As a typical social democrat in the neoliberal era, a Chancellor Scholz would likely bring some modest gains for workers, such as a higher minimum wage (a proposal blocked by his own party in 2013). But he would also meld this with strong collaboration with capital (seeing private investment as key to defeating climate change), and tough law-and-order policies in the name of quieting right-populist challengers. A focus on preserving jobs and European solidarity amid the pandemic is to be applauded. Yet Scholz shows no sign of having the independence necessary to break with German fiscal norms to the degree necessary to seriously confront the climate emergency — nor to deal with the massive inequalities in German society.

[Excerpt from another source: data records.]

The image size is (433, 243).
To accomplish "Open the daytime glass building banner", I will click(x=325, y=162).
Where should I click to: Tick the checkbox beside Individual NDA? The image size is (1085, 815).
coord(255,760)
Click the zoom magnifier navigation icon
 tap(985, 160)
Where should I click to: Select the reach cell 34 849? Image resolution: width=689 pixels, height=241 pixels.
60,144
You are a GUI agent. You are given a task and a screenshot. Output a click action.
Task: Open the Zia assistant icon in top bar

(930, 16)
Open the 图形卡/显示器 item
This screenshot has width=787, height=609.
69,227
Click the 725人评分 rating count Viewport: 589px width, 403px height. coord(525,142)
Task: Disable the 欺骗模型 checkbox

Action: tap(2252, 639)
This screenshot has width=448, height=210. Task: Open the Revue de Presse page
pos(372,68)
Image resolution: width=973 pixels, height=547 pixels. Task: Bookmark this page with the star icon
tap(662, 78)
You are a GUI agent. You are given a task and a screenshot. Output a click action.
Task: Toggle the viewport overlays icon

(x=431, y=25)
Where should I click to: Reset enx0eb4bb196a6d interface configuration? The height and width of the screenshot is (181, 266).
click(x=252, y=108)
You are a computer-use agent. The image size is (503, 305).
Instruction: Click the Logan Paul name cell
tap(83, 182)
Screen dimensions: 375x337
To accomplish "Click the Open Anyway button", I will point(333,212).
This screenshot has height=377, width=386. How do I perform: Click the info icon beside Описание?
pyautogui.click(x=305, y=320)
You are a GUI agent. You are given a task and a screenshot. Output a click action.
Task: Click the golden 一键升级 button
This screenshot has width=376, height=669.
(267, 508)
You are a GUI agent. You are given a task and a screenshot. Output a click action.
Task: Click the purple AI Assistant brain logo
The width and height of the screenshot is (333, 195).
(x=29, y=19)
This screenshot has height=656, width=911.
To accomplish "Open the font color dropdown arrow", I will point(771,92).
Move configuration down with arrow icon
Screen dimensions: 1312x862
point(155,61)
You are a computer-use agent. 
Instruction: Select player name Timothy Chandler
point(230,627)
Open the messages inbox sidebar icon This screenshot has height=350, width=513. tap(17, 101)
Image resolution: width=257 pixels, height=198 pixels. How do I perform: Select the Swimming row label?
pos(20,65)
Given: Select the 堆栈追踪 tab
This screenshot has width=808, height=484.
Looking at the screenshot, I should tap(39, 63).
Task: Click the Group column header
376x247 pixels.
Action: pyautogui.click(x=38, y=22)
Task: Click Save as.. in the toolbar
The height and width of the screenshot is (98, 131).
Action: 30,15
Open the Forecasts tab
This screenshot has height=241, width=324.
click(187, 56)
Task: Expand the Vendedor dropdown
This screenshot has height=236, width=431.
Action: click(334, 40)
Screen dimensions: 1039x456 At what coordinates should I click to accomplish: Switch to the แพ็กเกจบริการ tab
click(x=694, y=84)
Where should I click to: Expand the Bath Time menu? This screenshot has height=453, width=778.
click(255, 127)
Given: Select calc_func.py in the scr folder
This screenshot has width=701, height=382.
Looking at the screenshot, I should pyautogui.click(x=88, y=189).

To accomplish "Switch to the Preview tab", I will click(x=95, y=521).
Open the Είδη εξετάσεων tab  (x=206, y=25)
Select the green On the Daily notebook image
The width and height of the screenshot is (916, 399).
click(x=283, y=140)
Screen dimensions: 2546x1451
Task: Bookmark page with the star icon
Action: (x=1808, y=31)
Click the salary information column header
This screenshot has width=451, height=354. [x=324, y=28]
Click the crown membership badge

Ahead of Sunday’s election, debate is raging about whether a victorious SPD ought to go into government with the Greens alongside the free-marketeer FDP, or else with the beleaguered Die Linke (the Left Party) — or even seek a renewed pact with the conservative CDU. Each of these coalitions is currently predicted to have sufficient seats to form a majority, but there has been intense scaremongering about a left-wing coalition from the center-right bloc, including from Merkel herself. She has used Scholz’s apparent openness to a coalition with Die Linke as a dividing line between herself and her likely successor.

This does not mean that there really are warm relations between the center-left parties and Die Linke. While this latter’s skepticism toward NATO alone is enough to exclude it from the political establishment, the SPD and the Greens are also happy to bash the Left in order to shore up their own credentials as responsible on the economy. Scholz has indicated that he would prefer another grand coalition with the CDU over one with Die Linke, although a “traffic light” coalition between the SPD, Greens, and FDP is still seen as the most likely outcome.

Whichever coalition he heads, Scholz’s priorities will keep Germany on the same course set by Merkel through her repeated grand coalitions. His is a politics of stability above vision, management above transformation, and protecting the interests of the powerful — while making just enough reforms to keep the coal-powered goliath of German industry chugging along.